WRITTEN EXERCISE: Rewrite the stretch of records from the line containing "You are a computer-use agent." through the line containing "[x=21, y=212]", replacing "tree item" with "outline node" and leaving everything else unchanged. Return only those lines.

EXERCISE INPUT:
···
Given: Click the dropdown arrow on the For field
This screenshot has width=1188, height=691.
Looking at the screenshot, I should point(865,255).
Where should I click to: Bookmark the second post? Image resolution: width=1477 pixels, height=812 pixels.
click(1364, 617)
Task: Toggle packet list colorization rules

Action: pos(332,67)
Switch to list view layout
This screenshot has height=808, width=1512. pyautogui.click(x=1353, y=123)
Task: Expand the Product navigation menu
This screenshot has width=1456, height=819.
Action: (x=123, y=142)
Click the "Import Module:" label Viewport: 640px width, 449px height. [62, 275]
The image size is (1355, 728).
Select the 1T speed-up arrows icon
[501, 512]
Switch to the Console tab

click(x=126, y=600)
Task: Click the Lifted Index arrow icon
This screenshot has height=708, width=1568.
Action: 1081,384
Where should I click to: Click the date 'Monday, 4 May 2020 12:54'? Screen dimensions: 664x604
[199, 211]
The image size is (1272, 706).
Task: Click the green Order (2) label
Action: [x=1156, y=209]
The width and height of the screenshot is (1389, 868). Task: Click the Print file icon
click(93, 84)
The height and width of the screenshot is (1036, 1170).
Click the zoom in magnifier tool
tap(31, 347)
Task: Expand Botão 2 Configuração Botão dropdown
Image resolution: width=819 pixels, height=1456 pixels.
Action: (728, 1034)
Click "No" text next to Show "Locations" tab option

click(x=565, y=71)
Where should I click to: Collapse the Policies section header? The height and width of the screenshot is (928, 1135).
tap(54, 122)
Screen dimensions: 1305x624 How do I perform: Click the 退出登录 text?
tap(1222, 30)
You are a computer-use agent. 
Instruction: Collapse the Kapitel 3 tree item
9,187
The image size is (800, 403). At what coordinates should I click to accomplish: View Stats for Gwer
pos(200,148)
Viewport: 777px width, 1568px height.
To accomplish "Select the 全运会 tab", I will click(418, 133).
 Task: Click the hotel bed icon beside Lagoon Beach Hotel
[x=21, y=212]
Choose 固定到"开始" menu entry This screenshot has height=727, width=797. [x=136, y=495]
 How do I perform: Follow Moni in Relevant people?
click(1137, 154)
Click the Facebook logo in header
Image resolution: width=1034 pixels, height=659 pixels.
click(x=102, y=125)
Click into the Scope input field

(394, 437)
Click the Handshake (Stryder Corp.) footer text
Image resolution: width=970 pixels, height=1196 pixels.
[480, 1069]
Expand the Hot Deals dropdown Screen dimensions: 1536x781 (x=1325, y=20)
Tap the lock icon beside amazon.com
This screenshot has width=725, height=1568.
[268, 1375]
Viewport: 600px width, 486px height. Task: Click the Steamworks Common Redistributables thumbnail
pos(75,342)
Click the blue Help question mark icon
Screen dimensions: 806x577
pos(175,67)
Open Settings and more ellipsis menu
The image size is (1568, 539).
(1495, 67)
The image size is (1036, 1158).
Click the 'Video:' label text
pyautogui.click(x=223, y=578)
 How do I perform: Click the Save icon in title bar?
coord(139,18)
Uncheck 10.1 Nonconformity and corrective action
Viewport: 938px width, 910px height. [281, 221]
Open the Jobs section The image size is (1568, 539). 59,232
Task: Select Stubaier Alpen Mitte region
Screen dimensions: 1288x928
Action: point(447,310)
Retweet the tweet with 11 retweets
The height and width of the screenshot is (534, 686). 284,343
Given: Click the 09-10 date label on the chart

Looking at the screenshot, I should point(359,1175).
···
THE RESULT:
You are a computer-use agent. 
Instruction: Collapse the Kapitel 3 outline node
9,187
The image size is (800, 403). At what coordinates should I click to accomplish: View Stats for Gwer
pos(200,148)
Viewport: 777px width, 1568px height.
To accomplish "Select the 全运会 tab", I will click(418, 133).
 Task: Click the hotel bed icon beside Lagoon Beach Hotel
[x=21, y=212]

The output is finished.